BeagleBone will be shipped with the Ångström Distribution preinstalled. The Ångström Distribution is an embedded Linux distribuation which will be built using OpenEmbedded. As I mentioned, I’ve never owned a BeagleBoard. I played around with embedded Linux some months ago, but it wasn’t OpenEmbedded based. So I had to learn these things first. I recommend to read this article first and make your Distribution ready for OpenEmbedded e.g. installing the needed packages :-). Additionally I needed to install these packages in Ubuntu to build the BeagleBone images (lzop for the kernel and autoreconf for makedepend, needed in the Cloud9 image):

sudo apt-get install lzop autoconf

Then these commands (at the end of the page) can be used to build the Ångström image for BeagleBone. At first these commands are black boxes. Here are some explanations what these commands exactly do (slightly dismantled):

    • Copy the Ångström specific scripts to initialize an OpenEmbedded environment
    • git clone git://git.angstrom-distribution.org/setup-scripts
      cd setup-scripts
      git checkout origin/oe-core -b oe-core
    • Run this initialization script.
      • Download all layers according to sources/layers.txt (which comes from the setup-scripts repository above). This layers are git repositories as well. Downloading them will generate meta-* folders in the source directory.
      • Generates OpenEmbedded configuration in conf/site.conf and conf/auto.conf (e.g. MACHINE…)
      • Generates environment configuration in ~/.oe/environment-oecore (contains paths etc.)
    • ./oebb.sh config beaglebone
    • Running oebb.sh script all the time is not needed.
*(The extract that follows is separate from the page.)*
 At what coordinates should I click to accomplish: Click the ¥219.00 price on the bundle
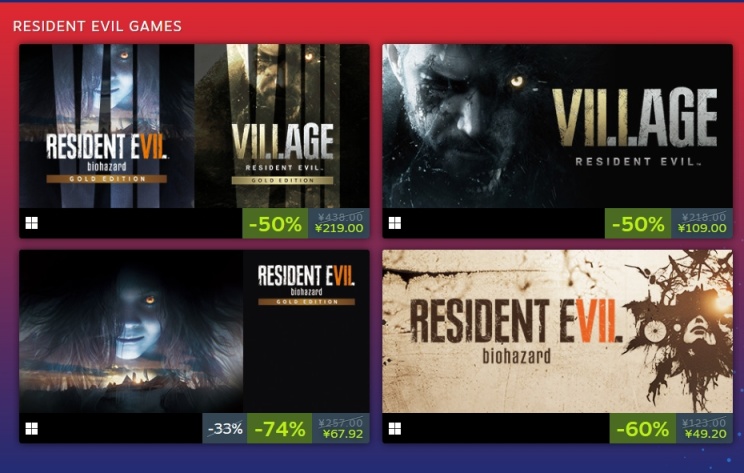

Its easier to just set the environment right in your current shell
    • . ~/.oe/environment-oecore
    • Now we can bitbake the systemd-image, which contains the kernel and a basic root.
    • bitbake systemd-image
    • To build the Cloud9-IDE image we can simply trigger another recipe
    • bitbake cloud9-image

To update the layers we can use the initialization script again:

./oebb.sh update

Before you start compiling you might want to alter the number of threads in conf/local.conf. Nevertheless, compiling takes quite a long time, since it has to download and build a tool chain first and build a whole linux system using this tool chain. I used the time to read some docs :-).
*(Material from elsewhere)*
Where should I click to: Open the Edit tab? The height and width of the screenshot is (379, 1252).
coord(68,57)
The build of cloud9-image will fail because it needs specific entries in fstab to create loop devices. You will be instructed which line to add at the very end of the cloud9-image build. It’s something like this:

/etc/fstab entries need to be created with the user flag for the loop devices like:
/dev/loop2 (YOUR-OE-FOLDER)/setup-scripts/build/tmp-angstrom_2010_x-eglibc/work/beaglebone-angstrom-linux-gnueabi/cloud9-image-1.0-r0/tmp-mnt-boot vfat user 0 0

The output directory of the systemd-image and cloud9-image target will be build/tmp-angstrom_2010_x-eglibc/deploy/images/beaglebone/. Logfiles can be found in the build/tmp-angstrom_2010_x-eglibc/work/ folders (look up the failing package, there you should find a temp folder which contains the logs).

These images can now be copied to the SD-Card (as described here) and should run on your BeagleBone!

Appendix

Some abbreviations you surly will stumble upon:

  • oe: OpenEmbedded
  • bb: BitBake, a tool used by OpenEmbedded to build packages
Some documentation:
Relevant resources:
Root-FS for systemd-image and cloud9-image target will be populated in these folders (and deleted after creation of the images!)
  • ./build/tmp-angstrom_2010_x-eglibc/work/beaglebone-angstrom-linux-gnueabi/cloud9-image-1.0-r0/rootfs/
  • ./build/tmp-angstrom_2010_x-eglibc/work/beaglebone-angstrom-linux-gnueabi/systemd-image-1.0-r0/rootfs/
  1. Where do you plan to buy the Beaglebone? (I’m in Switzerland too).

  2. marcelo barros

    Thanks for sharing these tips !

    For those looking for http access in git repositories, please, do the following:

    git clone http://git.angstrom-distribution.org/cgi-bin/cgit.cgi/setup-scripts

    And, if you are behing a proxy, set your ~/.gitconfig to:

    [http]
    proxy = http://user:pass@proxy_ip:proxy_port

  3. Siddhartha Kumar

    Hey ,
    Thanks for the tutorial it really helped but when i do bitbake cloud9-image i seem to be getting an error at
    >>package nodejs-native-0.6.18-r0: task do_populate_sysroot:

    This is my first time building the clou9-image for the beaglebone.